Мы оба смотрели вслед, я поинтересовался:
– И когда прибудет барон?
– До замка не больше двух часов, – сообщила она. – Кони уже ждут оседланные. Он помчится сразу же.
– А сколько лететь жуку?.. Впрочем, пару часов у нас точно есть. Подождем. Дурак должен понять, что сглупил, полагая, будто клюну на такую корову.
Она судорожно вздохнула, спросила просяще:
– А какую было нужно?
– Я человек одухотворенный, – отрезал я, – тонкий, интеллигентный. Такое вымя – оскорбление для ценителя прекрасного, это для меня значит. И задница… втроем обхватывать?.. И губы как оладьи… Я ж, скорее, нефетитист, чем рембрантец. Ладно, пока не убью. Но и отпустить не могу, а то сообщишь о провале. Какую-то другую гадость подготовят.
Она сказала поспешно:
– Я никому не скажу!
– Конечно, – сказал я зловеще, – не скажешь. Я приму меры.

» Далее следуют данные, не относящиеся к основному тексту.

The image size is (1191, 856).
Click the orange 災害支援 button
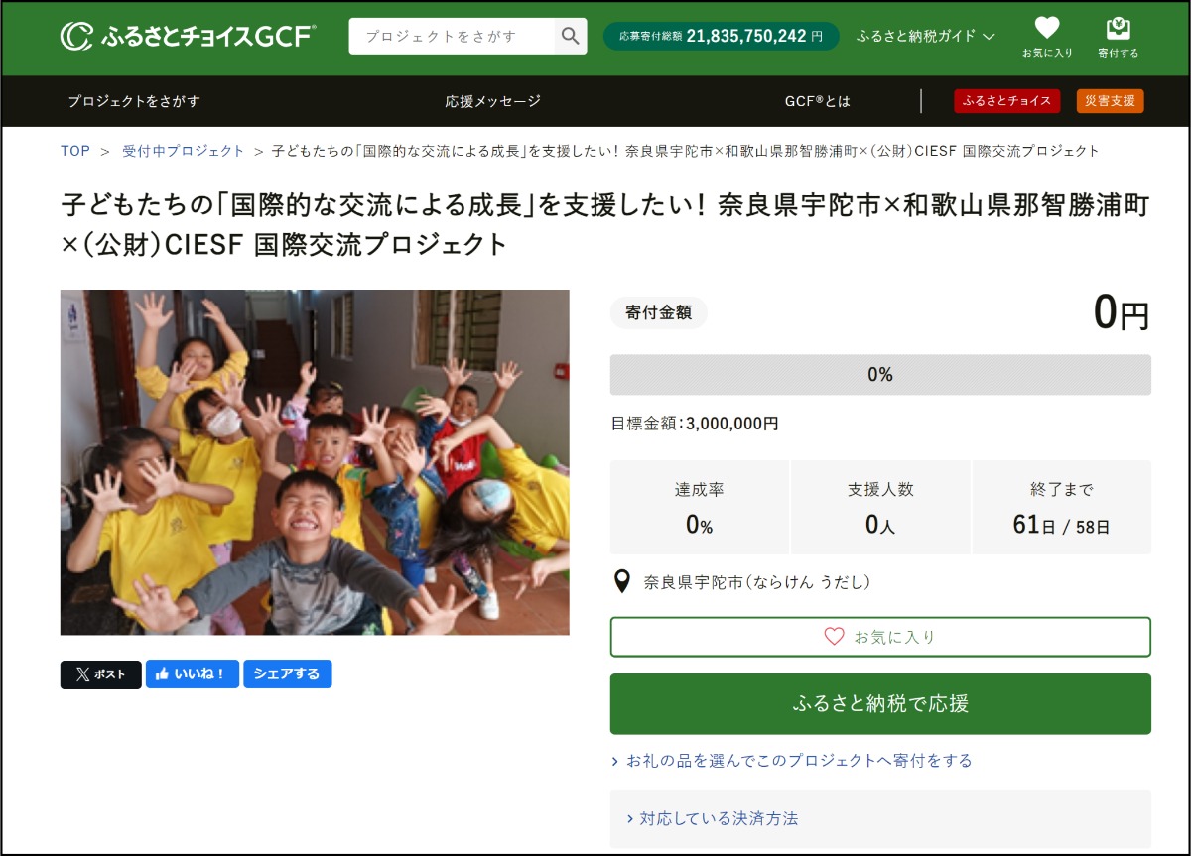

Она в ужасе сжалась, роскошная грудь начала резко уменьшаться, полнота губ сошла на нет, я смотрел и не верил глазам, как она быстро превращается в худосочную, заморенную, с мелкой грудью и узкими мальчишечьими бедрами женщину-подростка. Даже щеки аристократично запали, шея вытянулась, а ключицы резко выступили под бледной кожей.
– Все равно свяжу, – сказал я. – Даже вот такую.
Она быстро закивала, соглашаясь со всем, только бы не ножом по горлу. Сама протянула руки и скрестила тонкие кисти, чтобы мне было удобнее. Я связал крепко и немилосердно, хотя уже понимаю, при таком уровне превращения может выскользнуть из любых пут. Но не знает, что мое чувство опасности никогда не спит.
– Во имя Господа, – сказал я и, наложив узел, перекрестил его. – Да не выпустишь ты никого без моей воли или воли Того, кто создал мир. Аминь!
– Господин…
– Ну? – спросил я грозно.
– Вы меня точно убьете?
– Посмотрим, – ответил я раздраженно. – Тебя как зовут?
– Адель, господин…
– Заткнись, Адель, – посоветовал я. – А то просто придушу.
Она так и не освободилась от пут, уж и не знаю, то ли в самом деле сработали мои слова чего-то вроде молитвы, то ли мое заверение, что ей будет плохо, если попытается удрать.
Напряжение заставляло меня ерзать задницей по камням, я крепился, но все-таки ерзал. Несколько раз слышал стук копыт, но всякий раз оказывалось, что чудится. Наконец в самом деле донесся приближающийся звон подков по твердой земле. Я повел плечами, послышался хруст заспавшихся суставов.